● Your task
Rewrite all of the material below as a numbered list with one line per item, leaving out the blank lines.

━━━━━ Extracted information ━━━━━

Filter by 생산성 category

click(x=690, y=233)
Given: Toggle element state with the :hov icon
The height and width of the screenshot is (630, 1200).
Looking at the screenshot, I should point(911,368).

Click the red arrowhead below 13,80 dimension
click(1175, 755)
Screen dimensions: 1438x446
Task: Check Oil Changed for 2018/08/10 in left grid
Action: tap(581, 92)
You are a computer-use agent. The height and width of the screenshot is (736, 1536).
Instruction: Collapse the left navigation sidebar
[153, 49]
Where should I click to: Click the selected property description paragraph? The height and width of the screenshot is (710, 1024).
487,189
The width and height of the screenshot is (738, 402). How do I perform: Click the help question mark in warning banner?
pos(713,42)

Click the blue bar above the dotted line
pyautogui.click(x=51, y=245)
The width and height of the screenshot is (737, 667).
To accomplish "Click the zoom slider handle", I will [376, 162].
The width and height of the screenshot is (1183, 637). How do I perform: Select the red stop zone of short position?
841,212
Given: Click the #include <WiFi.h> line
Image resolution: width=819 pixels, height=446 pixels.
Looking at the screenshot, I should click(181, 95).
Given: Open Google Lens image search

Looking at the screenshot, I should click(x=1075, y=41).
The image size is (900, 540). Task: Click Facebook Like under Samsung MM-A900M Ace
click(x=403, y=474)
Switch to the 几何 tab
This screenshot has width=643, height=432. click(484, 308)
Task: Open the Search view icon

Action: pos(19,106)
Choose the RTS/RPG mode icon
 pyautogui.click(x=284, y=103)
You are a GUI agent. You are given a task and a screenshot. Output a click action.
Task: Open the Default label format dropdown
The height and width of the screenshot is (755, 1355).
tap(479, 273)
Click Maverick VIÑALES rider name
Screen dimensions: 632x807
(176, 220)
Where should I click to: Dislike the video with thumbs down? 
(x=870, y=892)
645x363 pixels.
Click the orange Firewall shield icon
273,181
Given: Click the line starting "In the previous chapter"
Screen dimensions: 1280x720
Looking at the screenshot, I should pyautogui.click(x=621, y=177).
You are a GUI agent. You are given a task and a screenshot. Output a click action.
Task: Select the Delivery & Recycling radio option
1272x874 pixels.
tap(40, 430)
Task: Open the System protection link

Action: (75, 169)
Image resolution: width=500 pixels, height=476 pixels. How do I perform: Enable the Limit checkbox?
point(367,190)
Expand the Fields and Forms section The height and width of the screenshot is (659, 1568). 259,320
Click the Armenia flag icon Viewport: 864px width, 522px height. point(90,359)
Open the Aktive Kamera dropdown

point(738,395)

━━━━━

● Solution to this problem
1. Filter by 생산성 category
2. click(x=690, y=233)
3. Given: Toggle element state with the :hov icon
4. The height and width of the screenshot is (630, 1200).
5. Looking at the screenshot, I should point(911,368).
6. Click the red arrowhead below 13,80 dimension
7. click(1175, 755)
8. Screen dimensions: 1438x446
9. Task: Check Oil Changed for 2018/08/10 in left grid
10. Action: tap(581, 92)
11. You are a computer-use agent. The height and width of the screenshot is (736, 1536).
12. Instruction: Collapse the left navigation sidebar
13. [153, 49]
14. Where should I click to: Click the selected property description paragraph? The height and width of the screenshot is (710, 1024).
15. 487,189
16. The width and height of the screenshot is (738, 402). How do I perform: Click the help question mark in warning banner?
17. pos(713,42)
18. Click the blue bar above the dotted line
19. pyautogui.click(x=51, y=245)
20. The width and height of the screenshot is (737, 667).
21. To accomplish "Click the zoom slider handle", I will [376, 162].
22. The width and height of the screenshot is (1183, 637). How do I perform: Select the red stop zone of short position?
23. 841,212
24. Given: Click the #include <WiFi.h> line
25. Image resolution: width=819 pixels, height=446 pixels.
26. Looking at the screenshot, I should click(181, 95).
27. Given: Open Google Lens image search
28. Looking at the screenshot, I should click(x=1075, y=41).
29. The image size is (900, 540). Task: Click Facebook Like under Samsung MM-A900M Ace
30. click(x=403, y=474)
31. Switch to the 几何 tab
32. This screenshot has width=643, height=432. click(484, 308)
33. Task: Open the Search view icon
34. Action: pos(19,106)
35. Choose the RTS/RPG mode icon
36.  pyautogui.click(x=284, y=103)
37. You are a GUI agent. You are given a task and a screenshot. Output a click action.
38. Task: Open the Default label format dropdown
39. The height and width of the screenshot is (755, 1355).
40. tap(479, 273)
41. Click Maverick VIÑALES rider name
42. Screen dimensions: 632x807
43. (176, 220)
44. Where should I click to: Dislike the video with thumbs down? 
45. (x=870, y=892)
46. 645x363 pixels.
47. Click the orange Firewall shield icon
48. 273,181
49. Given: Click the line starting "In the previous chapter"
50. Screen dimensions: 1280x720
51. Looking at the screenshot, I should pyautogui.click(x=621, y=177).
52. You are a GUI agent. You are given a task and a screenshot. Output a click action.
53. Task: Select the Delivery & Recycling radio option
54. 1272x874 pixels.
55. tap(40, 430)
56. Task: Open the System protection link
57. Action: (75, 169)
58. Image resolution: width=500 pixels, height=476 pixels. How do I perform: Enable the Limit checkbox?
59. point(367,190)
60. Expand the Fields and Forms section The height and width of the screenshot is (659, 1568). 259,320
61. Click the Armenia flag icon Viewport: 864px width, 522px height. point(90,359)
62. Open the Aktive Kamera dropdown
63. point(738,395)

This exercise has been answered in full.